— Excerpt to read —
══════════════════════════════
DISCUSSION...Trends in mosaic radar imagery and lightning data
indicated a couple broken bands of storms have developed from
western IL into southeast MO, with new storm formation underway
across north-central AR.  The western most band of storms was
located along a cold front, while the leading band formed in
vicinity of a differential heating boundary.  Nonetheless, this
activity has developed within a destabilizing/moist boundary-layer
and in an axis of moderate instability.  Additional height falls
attendant to the exit region of a 50+ kt 500-mb jet impinging on
the discussion area this afternoon and evening will further support
sustained thunderstorm development.  The moderate instability and
effective bulk shear of 35-45 kt will aid in storm organization
with damaging winds and hail being the primary severe threats,
as storms spread from west to east.
..Peters/Dial.. 06/21/2018
...Please see www.spc.noaa.gov for graphic product...
ATTN...WFO...OHX...HUN...PAH...MEG...LZK...
══════════════════════════════
— Work task 1 —
Answer these from the storm discussion above, one line each:
(a) Where was the westernmost band of storms located?
(b) How strong is the 500-mb jet said to be?
(c) What are named as the primary severe threats?
— Work task 2 —
For each statement, say yes or no depending on whether the storm discussion above agrees, and quote the words that decide it:
(a) The leading band of storms formed along a cold front.
(b) Effective bulk shear is given as 35-45 kt.
(c) The storms are expected to spread from east to west.
— Work task 3 —
Write what comes next in the storm discussion above, picking up after its last line.
══════════════════════════════
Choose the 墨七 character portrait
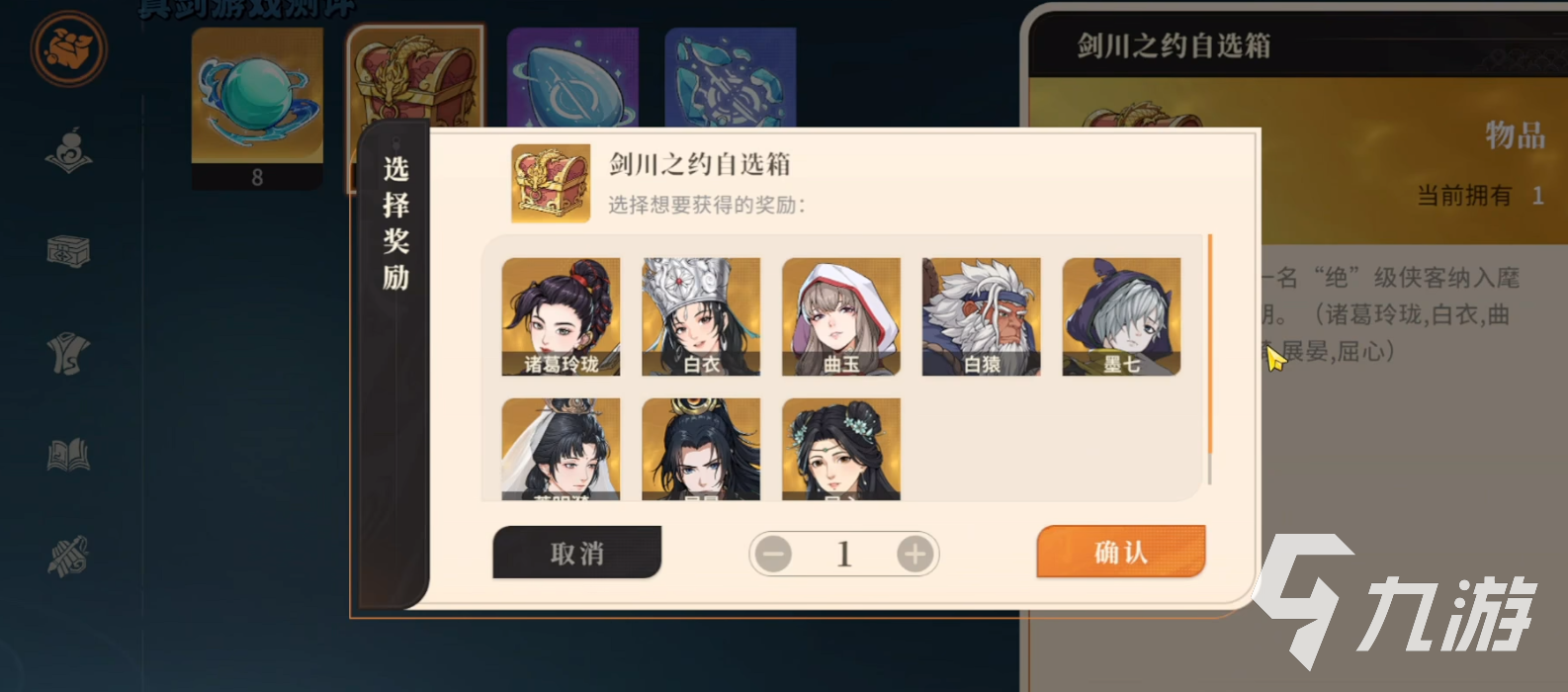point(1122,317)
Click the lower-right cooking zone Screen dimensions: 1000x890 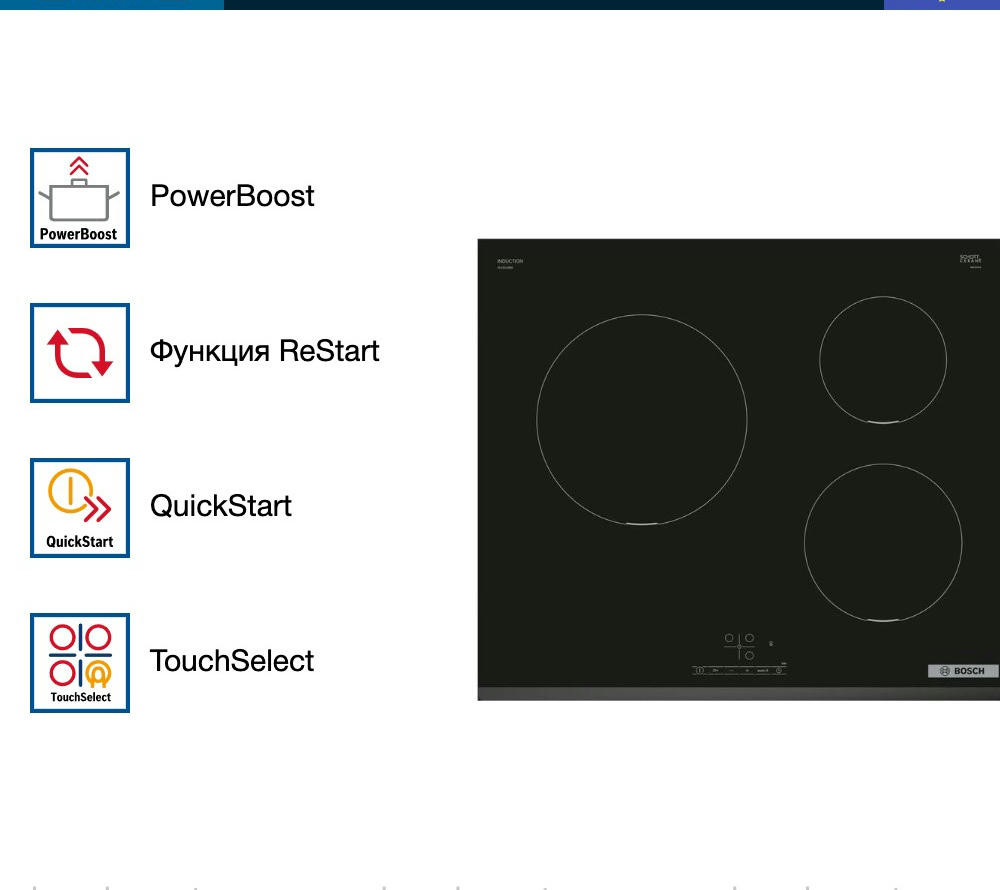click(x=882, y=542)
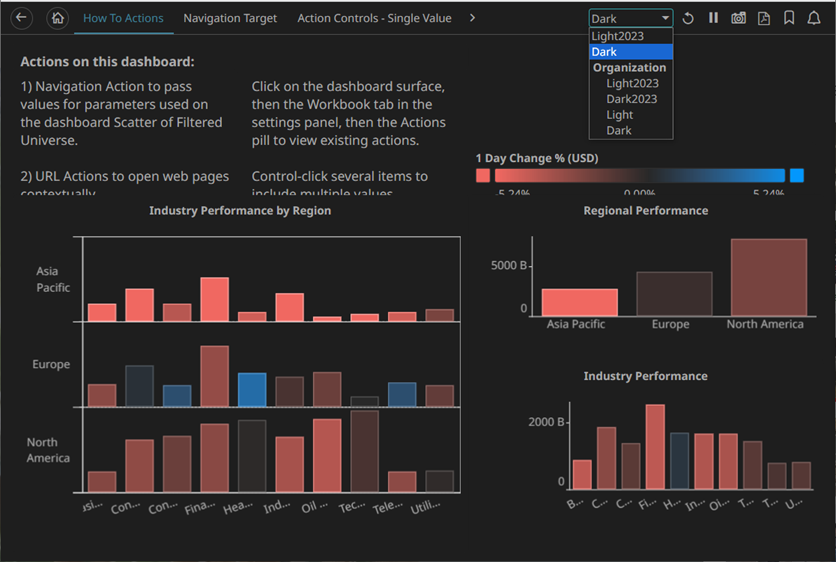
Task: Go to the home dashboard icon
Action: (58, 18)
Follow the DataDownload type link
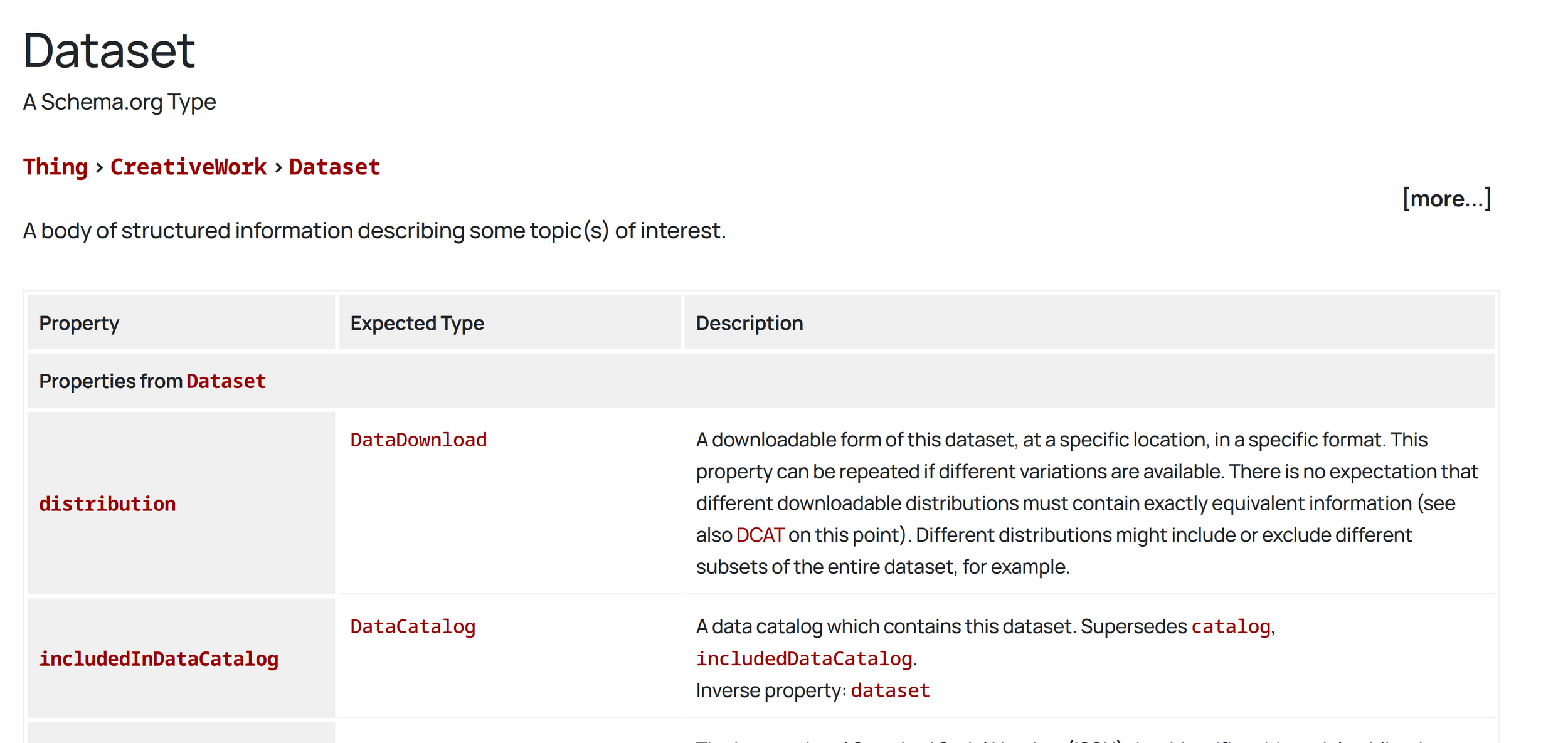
══════════════════════════════
— Answer 1 —
(a) Along a cold front.
(b) 50+ kt.
(c) Damaging winds and hail.

— Answer 2 —
(a) No. "The western most band of storms was located along a cold front, while the leading band formed in vicinity of a differential heating boundary."
(b) Yes. "effective bulk shear of 35-45 kt"
(c) No. "as storms spread from west to east."

— Answer 3 —
LAT...LON   38038928 38008813 36388757 34888817 34158910 34219026
34819112 35669092 37179012 38038928
 SPC 1630Z Day 1 Outlook
Day 1 Convective Outlook NWS Storm Prediction Center Norman OK 1131
AM CDT Thu Jun 21 2018
Valid 211630Z - 221200Z
...THERE IS A SLIGHT RISK OF SEVERE THUNDERSTORMS OVER A PORTION OF
THE LOWER MISSISSIPPI VALLEY AND WESTERN TENNESSEE VALLEY REGIONS...
...SUMMARY...  Severe thunderstorms with isolated damaging wind
will be possible today over a part of the lower Mississippi Valley
and western Tennessee Valley. Storms capable of isolated severe
gusts and hail are possible across parts of the High Plains and
north-central Rockies later this afternoon into the early evening.
Storms producing a few locally strong to damaging gusts are
also possible over the lower Ohio Valley as well as the North
Carolina/Virginia vicinity.
...MO/AR into KY/TN/MS...
Late morning surface analysis indicates an occluded front extending
east from a surface low over southwest IA. This boundary then
transitions to a cold front that stretches across western IL into
south central MO and northwest AR. Partial clearing is occurring
from AR into western TN and southeast MO in wake of morning showers.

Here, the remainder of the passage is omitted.